AMY GOODMAN: This is Democracy Now!, democracynow.org, The War and Peace Report. I’m Amy Goodman. We turn to the devastating floods in South Asia, where more than 1,300 people have died in Bangladesh, India and Nepal in recent months, after the region was hit by the worst flooding in 40 years. The impact of the flooding is staggering. Some 40 million people have seen their homes, businesses, crops destroyed—one-and-a-half million homes destroyed. Thirty to 40 percent of those killed were children. Vast swaths of farmland have been destroyed. In Bangladesh, a third of the country is underwater. In Nepal, local residents said entire villages have been destroyed.

So we’re going to go to the capital of Nepal now, to Kathmandu, where we’re joined by David Molden, director general of the International Centre for Integrated Mountain Development. The group works in eight countries across South Asia: in Afghanistan, Bangladesh, Bhutan, China, India, Burma, Nepal and Pakistan.

Welcome to Democracy Now!, David Molden. Can you describe what’s happening in Nepal? It just sounds unspeakable.

DAVID MOLDEN: It is indeed staggering, with the flood event that happened. I was in the plains of Nepal. Nepal is famous for the mountains, but connected to it is this vast plains that stretches from the mountains to the seas. And it looked like the monsoon was failing. But then, on the 11th of August, some massive rains hit. So we got about 20 inches of rain in 40 hours. And the floods started up in Nepal and in Assam. They moved into India and then finally moved into Bangladesh, inundating large areas of land, as you have just said.

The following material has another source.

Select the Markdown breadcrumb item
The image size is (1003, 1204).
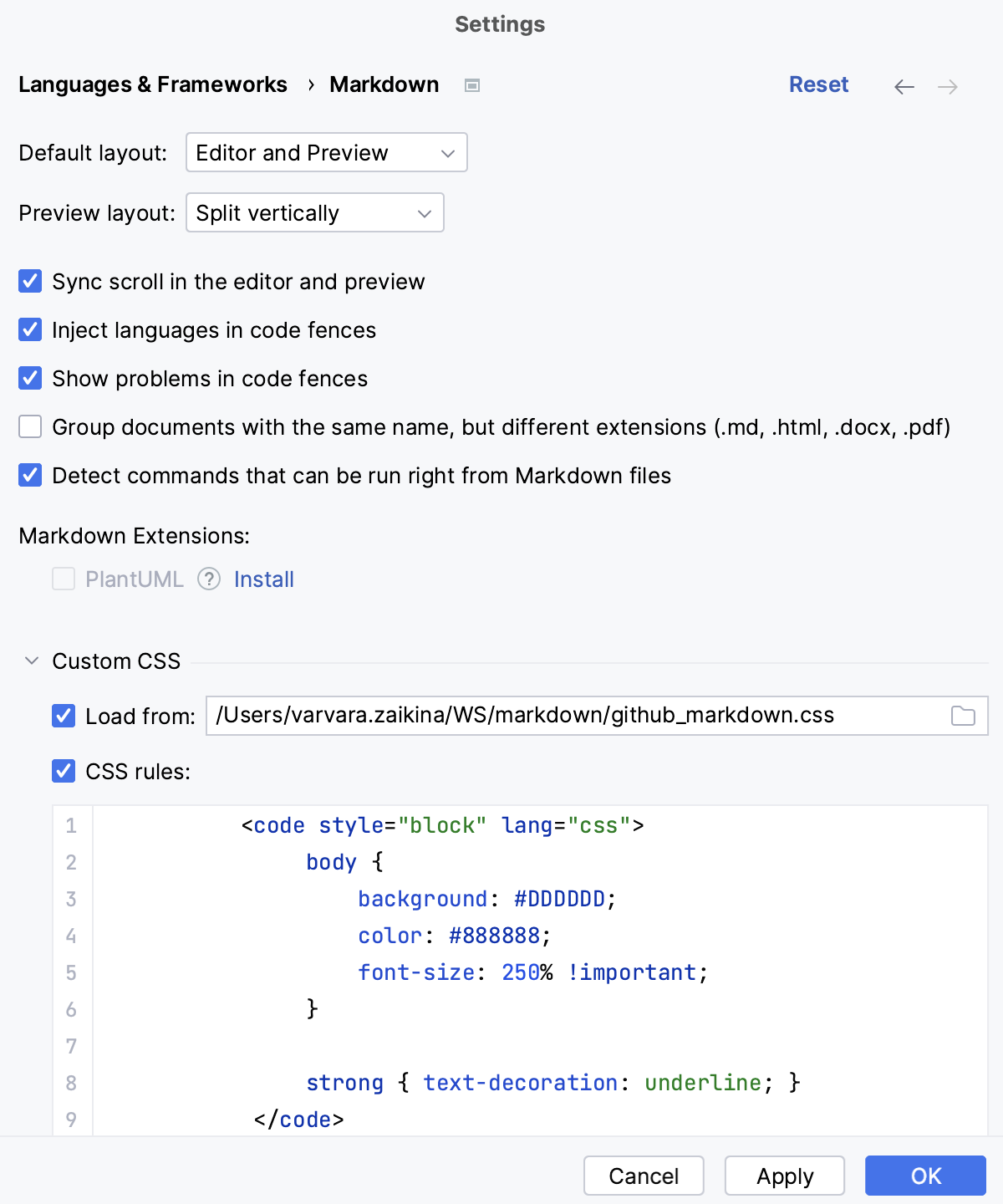tap(384, 84)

Now, one factor is that this area, South Asia, has about 40 percent of the world’s poorest people. And actually, most of those poor people live in that flood-affected areas. And most of them are dependent on agriculture and the environment for their livelihoods. So what you saw is—and you had the statistics there—the loss of lives, the loss of houses, the rice fields, the animals. So their whole livelihoods are really damaged by this storm. So it’s been in an immense tragedy in the region.

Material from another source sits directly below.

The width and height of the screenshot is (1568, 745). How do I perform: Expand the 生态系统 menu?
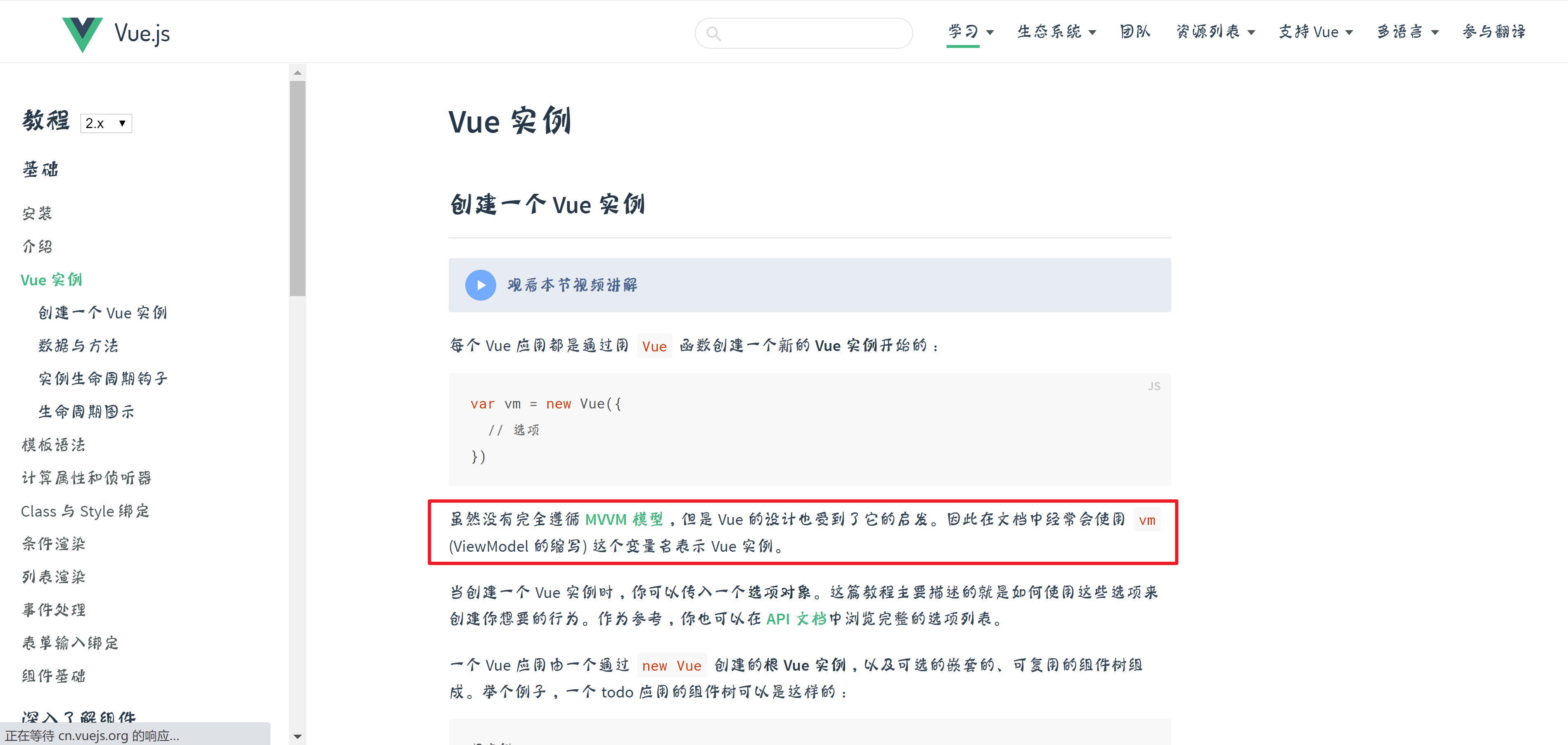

AMY GOODMAN: Can you talk about the connection between these floods and climate change, David?

DAVID MOLDEN: Yeah. So, you know, this region, the Himalayas, is really a hot spot for climate change. So, temperatures rise faster at higher elevations. So, if we’re seeing a 2-degree world in the future, as we hope for, it might be 3 or 4 degrees up high on the mountains. So we see glaciers melting already due to climate change.

But what I really worry about is the effects on the monsoon patterns—right?—which are hugely important for the region. So, what the climate science tells us is that we’re likely to see more extreme events, more floods and droughts in the future. So this event was caused by rainfall, for sure. It’s always hard to pin that event with climate change, but, for sure, in the future, we’re bound to see more events like this, and even worse, due to climate change. So there’s a direct link.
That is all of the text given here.